21 July 2006

Taco trucks targeted in anti-immigrant backlash

I've been eating a straight-taco diet ever since arriving in Guadalajara 18 months ago. The taco stands I frequent serve up cheap fare for ridiculously-low prices. And I can't seem to remember ever falling ill afterwards. (Actually, the worst illness came after eating a can of tuna at home.) Some of these businesses rake in lots of lana (cash). In fact, a good taco stand is a gold mine and Mexicans generally like to patronize places with long lines. (As a friend explained, when he first saw a crowd at a taco stand he now frequents: "I figured it was either really good or really cheap.")

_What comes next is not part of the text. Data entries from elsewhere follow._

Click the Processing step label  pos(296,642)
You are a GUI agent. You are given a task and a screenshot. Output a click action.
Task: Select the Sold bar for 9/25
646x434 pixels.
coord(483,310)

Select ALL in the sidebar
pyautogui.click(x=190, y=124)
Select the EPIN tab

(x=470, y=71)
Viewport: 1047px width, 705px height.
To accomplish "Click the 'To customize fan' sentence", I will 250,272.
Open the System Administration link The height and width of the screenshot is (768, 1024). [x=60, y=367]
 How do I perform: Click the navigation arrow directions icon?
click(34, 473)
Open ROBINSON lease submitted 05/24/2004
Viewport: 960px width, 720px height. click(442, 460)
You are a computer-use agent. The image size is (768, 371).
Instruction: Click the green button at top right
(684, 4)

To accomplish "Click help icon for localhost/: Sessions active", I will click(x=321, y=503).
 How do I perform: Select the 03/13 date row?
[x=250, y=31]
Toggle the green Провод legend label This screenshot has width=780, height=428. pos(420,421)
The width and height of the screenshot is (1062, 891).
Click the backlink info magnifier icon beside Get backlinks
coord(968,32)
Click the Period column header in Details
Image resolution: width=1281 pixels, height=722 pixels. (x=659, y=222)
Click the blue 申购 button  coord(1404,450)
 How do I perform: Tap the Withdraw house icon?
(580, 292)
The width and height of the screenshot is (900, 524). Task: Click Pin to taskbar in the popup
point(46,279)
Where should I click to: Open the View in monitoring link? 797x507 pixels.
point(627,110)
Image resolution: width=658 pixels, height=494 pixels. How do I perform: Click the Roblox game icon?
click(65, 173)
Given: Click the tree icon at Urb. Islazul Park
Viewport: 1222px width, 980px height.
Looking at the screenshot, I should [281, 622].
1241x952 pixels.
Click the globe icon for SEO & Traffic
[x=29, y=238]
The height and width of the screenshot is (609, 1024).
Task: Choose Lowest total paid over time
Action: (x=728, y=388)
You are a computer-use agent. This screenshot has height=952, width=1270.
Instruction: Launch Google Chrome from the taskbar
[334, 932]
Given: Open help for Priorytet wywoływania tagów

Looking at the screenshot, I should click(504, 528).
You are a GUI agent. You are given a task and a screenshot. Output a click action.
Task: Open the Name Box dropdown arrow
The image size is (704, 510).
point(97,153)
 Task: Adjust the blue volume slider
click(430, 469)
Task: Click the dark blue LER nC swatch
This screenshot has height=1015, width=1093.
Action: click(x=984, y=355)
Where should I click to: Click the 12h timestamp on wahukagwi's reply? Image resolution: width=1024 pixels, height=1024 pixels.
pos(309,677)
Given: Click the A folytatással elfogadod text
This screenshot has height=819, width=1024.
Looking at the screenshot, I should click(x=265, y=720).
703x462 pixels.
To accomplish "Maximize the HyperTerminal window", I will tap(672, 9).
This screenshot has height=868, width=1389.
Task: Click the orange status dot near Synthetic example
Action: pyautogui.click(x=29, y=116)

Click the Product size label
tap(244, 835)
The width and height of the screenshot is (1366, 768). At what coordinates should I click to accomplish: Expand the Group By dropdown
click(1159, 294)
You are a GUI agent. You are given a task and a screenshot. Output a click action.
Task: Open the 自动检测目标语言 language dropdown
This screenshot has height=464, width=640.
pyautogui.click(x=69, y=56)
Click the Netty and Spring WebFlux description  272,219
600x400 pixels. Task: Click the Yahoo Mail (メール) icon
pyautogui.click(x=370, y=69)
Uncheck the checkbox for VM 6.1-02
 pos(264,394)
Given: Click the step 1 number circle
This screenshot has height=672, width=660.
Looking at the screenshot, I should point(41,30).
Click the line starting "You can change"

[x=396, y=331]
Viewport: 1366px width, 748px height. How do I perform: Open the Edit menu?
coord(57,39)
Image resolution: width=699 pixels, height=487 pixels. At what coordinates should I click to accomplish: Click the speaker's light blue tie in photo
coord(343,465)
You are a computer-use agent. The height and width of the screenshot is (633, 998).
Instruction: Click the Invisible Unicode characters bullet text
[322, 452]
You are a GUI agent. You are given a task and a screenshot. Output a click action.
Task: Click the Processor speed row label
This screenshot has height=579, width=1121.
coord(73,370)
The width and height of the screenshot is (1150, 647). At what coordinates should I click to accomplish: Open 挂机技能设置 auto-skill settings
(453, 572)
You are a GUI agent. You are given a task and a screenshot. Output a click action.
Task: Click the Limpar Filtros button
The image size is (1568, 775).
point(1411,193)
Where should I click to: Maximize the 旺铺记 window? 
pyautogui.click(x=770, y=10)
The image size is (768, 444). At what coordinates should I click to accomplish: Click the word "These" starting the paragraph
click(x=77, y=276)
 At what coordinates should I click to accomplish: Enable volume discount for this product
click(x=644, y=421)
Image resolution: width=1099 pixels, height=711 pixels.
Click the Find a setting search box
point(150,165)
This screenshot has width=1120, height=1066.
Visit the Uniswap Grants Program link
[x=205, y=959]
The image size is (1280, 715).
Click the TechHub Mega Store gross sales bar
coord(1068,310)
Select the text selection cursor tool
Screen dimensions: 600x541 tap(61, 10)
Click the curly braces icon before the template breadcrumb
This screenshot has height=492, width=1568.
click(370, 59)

Now anti-immigrant politicians are cracking down on taco trucks north of the border. This is completely underhanded - and dare I say racist. Gwinnett County, Georgia outlawed mobile taco vendors, a move a local politician said would curb "Gypsy-fication" in the region. Politicians in Nashville apparently passed a similar motion, but it at least grandfathered existing trucks.

As my buddy Drew Johnson, director of the Tennessee Center for Policy Research in Nashville, observed, "All of the racist (idiots) complain about Mexicans coming to Nashville and not working.

"And then the same (people) restrict opportunities for entrepreneurship in the Hispanic community."